## Precision, Recall and Fbeta

To navigate the tricky trade-off between precision and recall ⚖️, we have the option to optimize F1, the harmonious mean of the two. However, in many scenarios, we need to prioritize one over another. 

For instance, in financial services, missing a fraudulent transaction can result in significant 💰 financial losses and damage a company's reputation. To minimize such occurrences, optimizing recall (minimizing false negatives) is crucial, even if it means tolerating more false alarms. 

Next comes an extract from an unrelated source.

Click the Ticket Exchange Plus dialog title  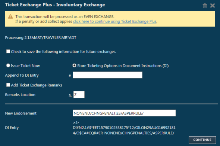55,4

This is where `f_beta` score comes in handy 🎯. While still maintaining a balance between precision and recall, it allows us to fine-tune the importance of one over the other. When the beta value is greater than one, it places more emphasis on recall, while a beta value less than one emphasizes precision. For a simple demo on how f_beta works, please see [here](https://github.com/MenaWANG/ML_toy_examples/blob/main/train%20models/metrics-fbeta.ipynb).  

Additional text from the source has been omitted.